Adding user to Child Domain Group

T

Tony

Hello,
1 AD 2003 Forest
1 AD 2003 Child Domain in Forest

I'm trying to add my user account from the parent domain into the Domain
Admins group in the Child Domain but can't. The only option I have is to add
a Contact or Other Object. Users, Groups..etc are not an option. I can,
however, add my user id to the Builtin\Administrators group in the Child
Domain. I would like to administer both domains from one account. What do I
do here?

Thanks,
Tony
 
B

Brian Desmond [MVP]

Tony-

The issue here is group scope. Domain Admins is a global group,
Administrators is a Domain Local group. Adding yourself ot the domain
"Administrators" group gives you almost full control - enough to do most day
to day tasks. Others will require a seperate account.

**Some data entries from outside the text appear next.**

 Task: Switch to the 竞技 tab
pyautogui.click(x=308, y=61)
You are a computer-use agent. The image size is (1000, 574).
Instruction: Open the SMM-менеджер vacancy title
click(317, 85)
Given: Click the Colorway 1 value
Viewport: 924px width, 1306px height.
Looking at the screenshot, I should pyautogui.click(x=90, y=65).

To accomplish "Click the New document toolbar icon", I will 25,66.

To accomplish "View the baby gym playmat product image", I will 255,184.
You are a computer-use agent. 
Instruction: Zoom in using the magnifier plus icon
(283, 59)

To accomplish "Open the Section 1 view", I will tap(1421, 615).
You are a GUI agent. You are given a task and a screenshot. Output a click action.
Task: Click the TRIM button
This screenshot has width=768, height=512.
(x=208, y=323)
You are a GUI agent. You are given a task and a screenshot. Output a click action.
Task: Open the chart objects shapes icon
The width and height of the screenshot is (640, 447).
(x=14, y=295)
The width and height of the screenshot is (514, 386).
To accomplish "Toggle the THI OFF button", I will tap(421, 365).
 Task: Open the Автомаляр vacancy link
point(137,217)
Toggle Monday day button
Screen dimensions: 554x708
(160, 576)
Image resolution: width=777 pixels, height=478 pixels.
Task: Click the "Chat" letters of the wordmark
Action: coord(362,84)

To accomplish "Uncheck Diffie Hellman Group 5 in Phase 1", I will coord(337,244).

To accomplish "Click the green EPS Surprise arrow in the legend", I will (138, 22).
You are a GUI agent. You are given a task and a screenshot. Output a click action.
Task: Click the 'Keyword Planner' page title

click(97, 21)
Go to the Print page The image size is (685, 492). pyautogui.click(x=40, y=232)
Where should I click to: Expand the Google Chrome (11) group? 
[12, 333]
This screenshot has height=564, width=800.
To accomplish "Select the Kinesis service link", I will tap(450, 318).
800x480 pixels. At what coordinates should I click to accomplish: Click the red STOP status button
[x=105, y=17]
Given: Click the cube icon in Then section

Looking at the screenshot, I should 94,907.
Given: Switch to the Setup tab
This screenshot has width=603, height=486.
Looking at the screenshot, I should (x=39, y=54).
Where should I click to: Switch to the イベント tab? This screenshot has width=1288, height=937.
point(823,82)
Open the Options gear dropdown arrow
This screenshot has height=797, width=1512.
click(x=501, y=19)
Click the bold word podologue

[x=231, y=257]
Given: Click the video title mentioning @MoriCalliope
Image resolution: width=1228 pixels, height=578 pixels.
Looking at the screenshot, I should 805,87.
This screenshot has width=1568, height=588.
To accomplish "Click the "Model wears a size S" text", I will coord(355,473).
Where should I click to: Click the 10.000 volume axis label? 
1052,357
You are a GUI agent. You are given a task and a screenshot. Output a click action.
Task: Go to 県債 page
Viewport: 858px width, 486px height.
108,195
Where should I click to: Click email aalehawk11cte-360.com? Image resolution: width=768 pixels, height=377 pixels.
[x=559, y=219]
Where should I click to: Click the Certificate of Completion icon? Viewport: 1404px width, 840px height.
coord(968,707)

The reason here is that a global group is exposed to any domain that the
group's parent trusts. In an AD forest, you have implicit trust, but, think
of a situation where child.company.com trusts an external domain
widgets.com. Widgets.com has no idea about the company.com domain where
your account is. Thus, when it sees a group containing users from domains
other than child.company.com it has no way to resolve them.



--
--
Brian Desmond
Windows Server MVP
(e-mail address removed)12.il.us

Http://www.briandesmond.com
 
T

Tony

Hi Brian,

Ok, I see your point. My problem was that I'm trying to administer
workstations in that domain but can't. What I could do though is create a
batch job that adds the Parent\Domain Admins group to the local ADmin group
on the PC's?

Cheers,
Tony
 
H

Herb Martin

Tony said:
Hello,
1 AD 2003 Forest
1 AD 2003 Child Domain in Forest

I'm trying to add my user account from the parent domain into the Domain
Admins group in the Child Domain but can't.

Domain Admins is a GLOBAL Group.

Global Groups can ONLY contain users from the same
domain (as the Global Group.)
The only option I have is to add
a Contact or Other Object. Users, Groups..etc are not an option. I can,
however, add my user id to the Builtin\Administrators group in the Child
Domain. I would like to administer both domains from one account. What do I
do here?

Put the user (your account) in a Global Group on the source
domain (it's a good practice) and put that group in the
Administrators group (a Local group) of the target.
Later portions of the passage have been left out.